*** Begin section ***

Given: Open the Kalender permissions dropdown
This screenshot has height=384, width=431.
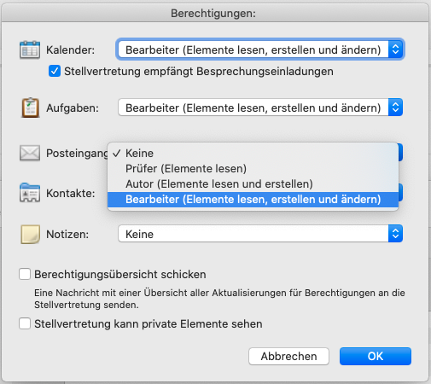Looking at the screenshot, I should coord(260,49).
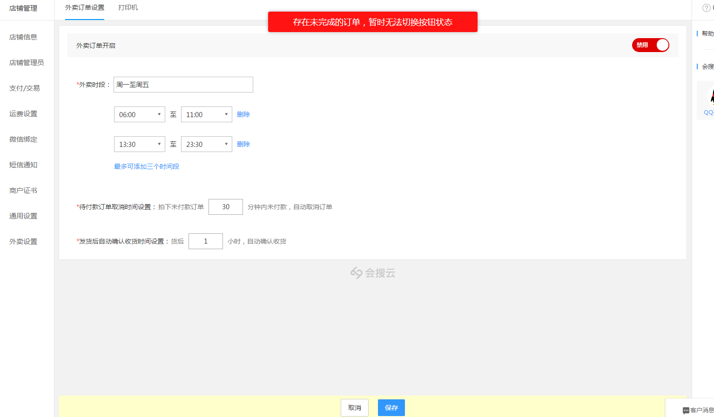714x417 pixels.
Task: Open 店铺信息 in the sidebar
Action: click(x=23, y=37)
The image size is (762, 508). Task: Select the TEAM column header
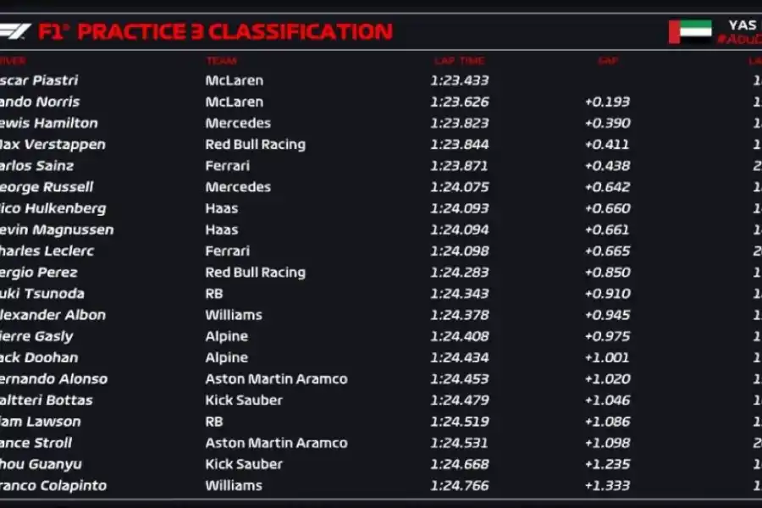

*** End section ***

Write out exactly, and nothing more than, the lines of the entries above from the line containing "This screenshot has height=384, width=431." through the final line; omit any pictures.

§ **Exercise output**
This screenshot has height=384, width=431.
Looking at the screenshot, I should coord(260,49).
714x417 pixels.
Task: Open 店铺信息 in the sidebar
Action: click(x=23, y=37)
The image size is (762, 508). Task: Select the TEAM column header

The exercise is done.